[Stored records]

━━━━━━━━━━━━━━━━

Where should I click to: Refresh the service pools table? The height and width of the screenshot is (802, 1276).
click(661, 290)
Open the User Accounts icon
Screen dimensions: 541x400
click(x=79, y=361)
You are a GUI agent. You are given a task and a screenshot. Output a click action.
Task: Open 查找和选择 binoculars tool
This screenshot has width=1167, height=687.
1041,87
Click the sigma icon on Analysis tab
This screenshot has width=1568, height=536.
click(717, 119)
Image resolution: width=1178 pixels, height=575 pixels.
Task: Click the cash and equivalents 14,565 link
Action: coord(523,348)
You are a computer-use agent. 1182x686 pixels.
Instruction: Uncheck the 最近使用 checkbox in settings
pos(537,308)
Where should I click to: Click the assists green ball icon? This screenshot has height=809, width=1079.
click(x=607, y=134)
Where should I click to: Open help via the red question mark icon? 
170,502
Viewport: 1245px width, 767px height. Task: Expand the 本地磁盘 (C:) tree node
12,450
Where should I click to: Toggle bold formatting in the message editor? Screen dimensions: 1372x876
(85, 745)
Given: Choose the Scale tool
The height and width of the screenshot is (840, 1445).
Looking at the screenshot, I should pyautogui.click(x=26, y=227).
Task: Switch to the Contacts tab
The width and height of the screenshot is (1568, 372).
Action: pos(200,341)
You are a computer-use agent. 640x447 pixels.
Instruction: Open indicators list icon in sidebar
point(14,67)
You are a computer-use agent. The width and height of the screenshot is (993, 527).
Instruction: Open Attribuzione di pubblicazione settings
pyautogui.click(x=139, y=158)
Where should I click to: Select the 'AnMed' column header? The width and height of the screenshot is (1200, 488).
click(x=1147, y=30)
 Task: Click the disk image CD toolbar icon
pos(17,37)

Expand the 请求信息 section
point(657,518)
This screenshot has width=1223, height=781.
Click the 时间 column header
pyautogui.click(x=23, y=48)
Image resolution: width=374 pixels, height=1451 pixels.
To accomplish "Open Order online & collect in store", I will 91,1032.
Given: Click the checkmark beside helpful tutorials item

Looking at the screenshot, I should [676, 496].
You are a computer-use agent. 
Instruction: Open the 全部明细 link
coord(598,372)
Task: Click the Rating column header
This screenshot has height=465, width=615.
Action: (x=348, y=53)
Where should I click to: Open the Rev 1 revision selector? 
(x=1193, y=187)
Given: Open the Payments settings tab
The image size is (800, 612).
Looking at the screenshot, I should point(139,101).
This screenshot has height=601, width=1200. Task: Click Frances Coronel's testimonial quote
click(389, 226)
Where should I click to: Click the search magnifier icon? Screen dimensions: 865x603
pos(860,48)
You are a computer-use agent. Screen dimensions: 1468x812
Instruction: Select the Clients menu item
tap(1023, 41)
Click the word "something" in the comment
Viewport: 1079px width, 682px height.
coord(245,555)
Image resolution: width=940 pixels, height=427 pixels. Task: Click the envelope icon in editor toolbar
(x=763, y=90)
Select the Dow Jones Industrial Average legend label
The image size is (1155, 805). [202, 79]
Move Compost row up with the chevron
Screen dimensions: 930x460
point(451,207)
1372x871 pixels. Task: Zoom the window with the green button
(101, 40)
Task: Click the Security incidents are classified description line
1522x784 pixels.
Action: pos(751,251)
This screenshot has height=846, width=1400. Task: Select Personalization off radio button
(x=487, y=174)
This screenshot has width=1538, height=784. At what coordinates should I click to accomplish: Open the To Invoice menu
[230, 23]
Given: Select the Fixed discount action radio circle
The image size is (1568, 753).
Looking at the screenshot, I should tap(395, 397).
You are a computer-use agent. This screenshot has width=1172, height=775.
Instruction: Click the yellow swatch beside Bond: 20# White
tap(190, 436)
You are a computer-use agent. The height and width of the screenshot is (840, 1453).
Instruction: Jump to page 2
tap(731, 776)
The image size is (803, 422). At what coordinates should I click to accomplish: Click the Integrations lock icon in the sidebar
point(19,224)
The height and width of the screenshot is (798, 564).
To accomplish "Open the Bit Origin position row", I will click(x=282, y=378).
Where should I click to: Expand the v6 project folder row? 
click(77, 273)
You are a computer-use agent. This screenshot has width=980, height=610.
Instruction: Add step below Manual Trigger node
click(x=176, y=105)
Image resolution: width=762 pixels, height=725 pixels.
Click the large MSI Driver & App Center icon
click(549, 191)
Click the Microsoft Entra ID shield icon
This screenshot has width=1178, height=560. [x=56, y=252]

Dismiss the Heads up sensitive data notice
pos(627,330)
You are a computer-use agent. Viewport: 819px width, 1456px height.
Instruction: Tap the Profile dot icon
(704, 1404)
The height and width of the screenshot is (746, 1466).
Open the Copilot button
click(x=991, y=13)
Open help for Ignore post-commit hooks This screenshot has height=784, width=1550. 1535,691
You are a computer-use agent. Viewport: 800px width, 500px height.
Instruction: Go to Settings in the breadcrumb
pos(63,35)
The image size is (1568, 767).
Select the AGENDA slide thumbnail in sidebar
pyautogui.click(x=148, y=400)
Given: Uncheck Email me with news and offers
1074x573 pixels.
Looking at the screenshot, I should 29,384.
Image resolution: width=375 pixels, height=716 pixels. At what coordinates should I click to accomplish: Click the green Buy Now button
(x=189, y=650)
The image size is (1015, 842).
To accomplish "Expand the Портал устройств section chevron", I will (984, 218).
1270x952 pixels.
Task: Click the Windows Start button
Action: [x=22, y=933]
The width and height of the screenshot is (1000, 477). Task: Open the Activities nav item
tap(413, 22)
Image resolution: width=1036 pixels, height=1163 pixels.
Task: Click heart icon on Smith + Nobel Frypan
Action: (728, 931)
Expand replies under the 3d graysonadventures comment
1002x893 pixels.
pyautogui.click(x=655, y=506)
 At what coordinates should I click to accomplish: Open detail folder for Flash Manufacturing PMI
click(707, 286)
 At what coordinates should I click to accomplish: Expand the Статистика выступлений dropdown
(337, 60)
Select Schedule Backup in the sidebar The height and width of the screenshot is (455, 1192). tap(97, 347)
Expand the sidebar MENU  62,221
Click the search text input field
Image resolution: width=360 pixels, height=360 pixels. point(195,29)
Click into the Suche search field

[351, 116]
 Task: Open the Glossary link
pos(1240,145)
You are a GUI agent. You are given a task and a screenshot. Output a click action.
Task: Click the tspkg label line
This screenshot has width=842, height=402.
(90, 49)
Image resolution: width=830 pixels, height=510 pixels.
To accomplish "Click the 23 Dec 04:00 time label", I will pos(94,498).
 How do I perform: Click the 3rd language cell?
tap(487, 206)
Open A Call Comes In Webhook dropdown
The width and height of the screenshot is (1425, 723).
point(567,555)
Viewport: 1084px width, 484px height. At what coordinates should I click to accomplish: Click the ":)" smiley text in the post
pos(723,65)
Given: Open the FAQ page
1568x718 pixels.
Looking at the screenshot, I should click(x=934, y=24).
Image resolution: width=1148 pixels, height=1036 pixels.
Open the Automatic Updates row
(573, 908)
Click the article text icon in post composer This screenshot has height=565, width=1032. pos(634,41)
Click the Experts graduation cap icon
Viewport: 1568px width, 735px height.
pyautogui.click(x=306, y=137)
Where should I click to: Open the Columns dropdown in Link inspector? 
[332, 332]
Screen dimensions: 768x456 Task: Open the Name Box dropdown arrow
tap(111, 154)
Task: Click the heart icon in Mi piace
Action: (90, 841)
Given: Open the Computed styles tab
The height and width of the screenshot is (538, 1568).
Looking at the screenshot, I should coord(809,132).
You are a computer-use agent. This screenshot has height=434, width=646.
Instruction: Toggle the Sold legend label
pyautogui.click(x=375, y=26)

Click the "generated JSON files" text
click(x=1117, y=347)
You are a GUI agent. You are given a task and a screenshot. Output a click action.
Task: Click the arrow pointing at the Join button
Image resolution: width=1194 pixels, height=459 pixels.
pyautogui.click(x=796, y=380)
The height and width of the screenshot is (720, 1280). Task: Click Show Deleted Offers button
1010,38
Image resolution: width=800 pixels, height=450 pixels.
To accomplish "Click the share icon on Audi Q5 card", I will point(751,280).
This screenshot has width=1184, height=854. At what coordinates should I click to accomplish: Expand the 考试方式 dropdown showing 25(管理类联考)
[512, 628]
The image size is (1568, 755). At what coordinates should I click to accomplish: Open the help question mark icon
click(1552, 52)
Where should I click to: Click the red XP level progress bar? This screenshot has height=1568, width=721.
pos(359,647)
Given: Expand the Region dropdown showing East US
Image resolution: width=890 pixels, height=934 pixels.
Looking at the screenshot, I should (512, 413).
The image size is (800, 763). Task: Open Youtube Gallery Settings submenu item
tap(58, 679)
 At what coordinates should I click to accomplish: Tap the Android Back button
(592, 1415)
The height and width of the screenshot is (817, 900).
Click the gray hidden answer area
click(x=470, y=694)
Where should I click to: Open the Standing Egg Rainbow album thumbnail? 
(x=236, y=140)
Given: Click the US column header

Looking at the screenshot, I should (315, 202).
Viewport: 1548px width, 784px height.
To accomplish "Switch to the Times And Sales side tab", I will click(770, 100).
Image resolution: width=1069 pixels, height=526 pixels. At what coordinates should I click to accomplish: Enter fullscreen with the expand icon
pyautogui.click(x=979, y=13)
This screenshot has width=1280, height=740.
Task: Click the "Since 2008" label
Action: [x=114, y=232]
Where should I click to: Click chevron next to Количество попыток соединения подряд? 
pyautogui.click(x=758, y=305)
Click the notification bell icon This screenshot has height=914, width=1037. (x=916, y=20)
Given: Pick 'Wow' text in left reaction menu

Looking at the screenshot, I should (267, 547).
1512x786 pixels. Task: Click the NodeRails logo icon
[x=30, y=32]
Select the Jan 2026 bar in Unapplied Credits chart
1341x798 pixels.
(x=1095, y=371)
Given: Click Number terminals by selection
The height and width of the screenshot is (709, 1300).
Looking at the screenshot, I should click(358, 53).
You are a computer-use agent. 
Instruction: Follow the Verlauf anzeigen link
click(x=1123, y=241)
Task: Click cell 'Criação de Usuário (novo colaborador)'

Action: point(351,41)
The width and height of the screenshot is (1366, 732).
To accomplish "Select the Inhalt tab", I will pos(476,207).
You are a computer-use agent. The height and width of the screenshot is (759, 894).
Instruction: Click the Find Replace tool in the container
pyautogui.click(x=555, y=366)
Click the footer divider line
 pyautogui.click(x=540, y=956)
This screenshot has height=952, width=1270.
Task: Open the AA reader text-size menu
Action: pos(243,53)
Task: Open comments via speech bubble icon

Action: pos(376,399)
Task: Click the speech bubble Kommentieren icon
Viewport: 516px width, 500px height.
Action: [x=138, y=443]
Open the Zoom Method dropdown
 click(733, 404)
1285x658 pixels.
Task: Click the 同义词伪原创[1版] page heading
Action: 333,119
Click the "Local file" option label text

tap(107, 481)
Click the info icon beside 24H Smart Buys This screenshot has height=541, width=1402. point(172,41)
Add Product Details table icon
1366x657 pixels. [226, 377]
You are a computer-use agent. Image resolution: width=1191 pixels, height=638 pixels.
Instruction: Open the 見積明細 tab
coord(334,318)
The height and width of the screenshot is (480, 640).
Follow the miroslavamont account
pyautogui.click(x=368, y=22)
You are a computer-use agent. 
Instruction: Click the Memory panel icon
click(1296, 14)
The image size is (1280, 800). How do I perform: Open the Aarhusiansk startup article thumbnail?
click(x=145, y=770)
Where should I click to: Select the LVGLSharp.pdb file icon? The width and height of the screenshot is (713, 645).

━━━━━━━━━━━━━━━━

- **Required action**: If a line above contains the word "Switch", list it.

- **Solution**:
Task: Switch to the Contacts tab
To accomplish "Switch to the Times And Sales side tab", I will click(770, 100).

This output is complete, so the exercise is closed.